Data provided
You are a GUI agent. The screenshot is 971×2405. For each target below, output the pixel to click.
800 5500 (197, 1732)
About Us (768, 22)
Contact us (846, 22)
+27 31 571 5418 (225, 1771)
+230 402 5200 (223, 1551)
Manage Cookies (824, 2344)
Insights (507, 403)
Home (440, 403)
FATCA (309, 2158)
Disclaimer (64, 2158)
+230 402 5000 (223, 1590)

Given exercise
Revise the entries above by replacing "Manage Cookies" with "Cookie Settings" and leaving everything else unchanged.

Finished exercise
You are a GUI agent. The screenshot is 971×2405. For each target below, output the pixel to click.
800 5500 (197, 1732)
About Us (768, 22)
Contact us (846, 22)
+27 31 571 5418 (225, 1771)
+230 402 5200 (223, 1551)
Cookie Settings (824, 2344)
Insights (507, 403)
Home (440, 403)
FATCA (309, 2158)
Disclaimer (64, 2158)
+230 402 5000 (223, 1590)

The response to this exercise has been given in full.